WHAT YOU SHOULD DO: Can you reproduce the data word for word, from the line containing "Given: Toggle the" through the line containing "pyautogui.click(x=92, y=59)", with both of those lines included and the pictures left out?

RECORDS TO USE:
##############################

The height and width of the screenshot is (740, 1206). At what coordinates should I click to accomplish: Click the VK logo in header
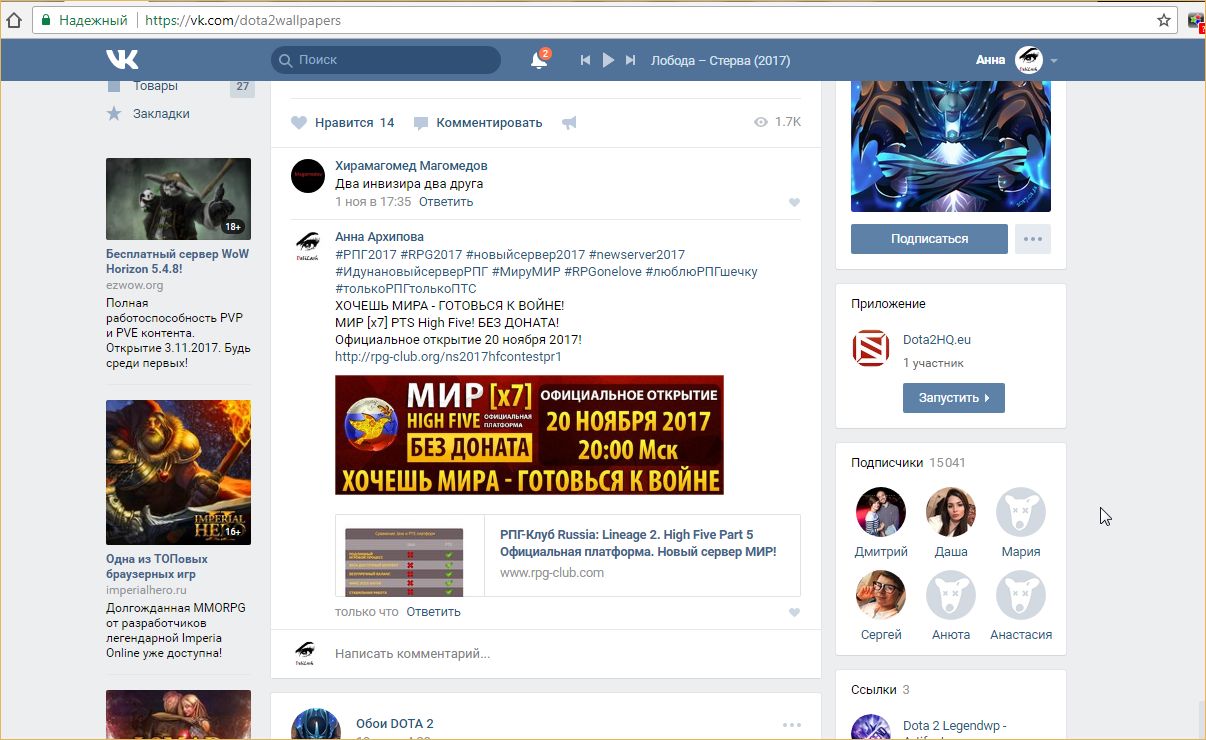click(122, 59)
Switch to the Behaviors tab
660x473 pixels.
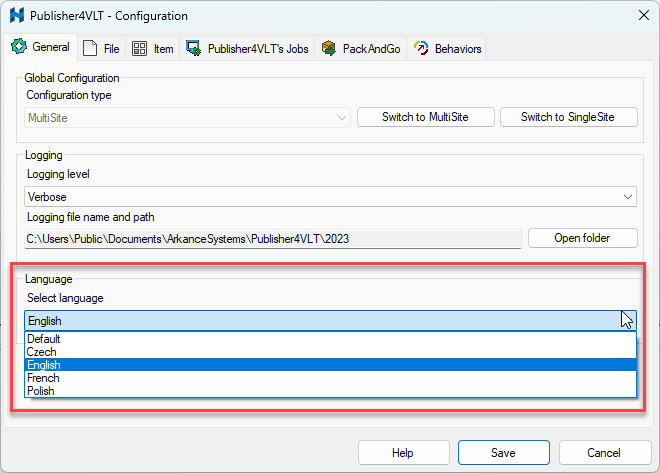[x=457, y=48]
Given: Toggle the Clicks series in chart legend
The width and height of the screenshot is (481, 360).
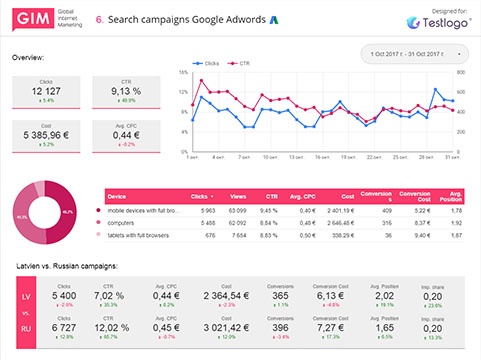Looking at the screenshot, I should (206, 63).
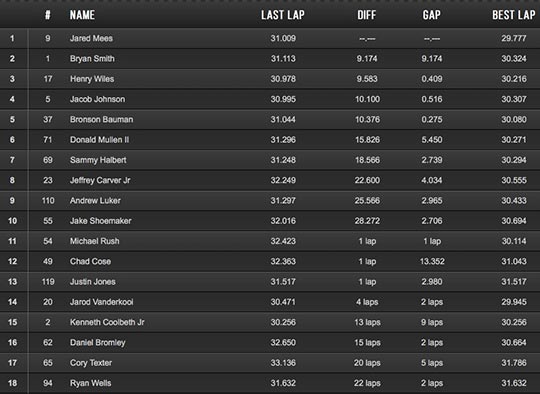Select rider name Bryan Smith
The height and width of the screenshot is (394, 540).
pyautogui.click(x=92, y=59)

##############################

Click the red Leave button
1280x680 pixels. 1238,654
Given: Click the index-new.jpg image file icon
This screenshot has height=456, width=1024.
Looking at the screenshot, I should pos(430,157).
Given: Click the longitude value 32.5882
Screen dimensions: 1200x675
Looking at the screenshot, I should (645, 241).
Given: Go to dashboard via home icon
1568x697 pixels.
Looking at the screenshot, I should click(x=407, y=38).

##############################

FULL SOLUTION:
Given: Toggle the Clicks series in chart legend
The width and height of the screenshot is (481, 360).
Looking at the screenshot, I should (206, 63).
Select rider name Bryan Smith
The height and width of the screenshot is (394, 540).
pyautogui.click(x=92, y=59)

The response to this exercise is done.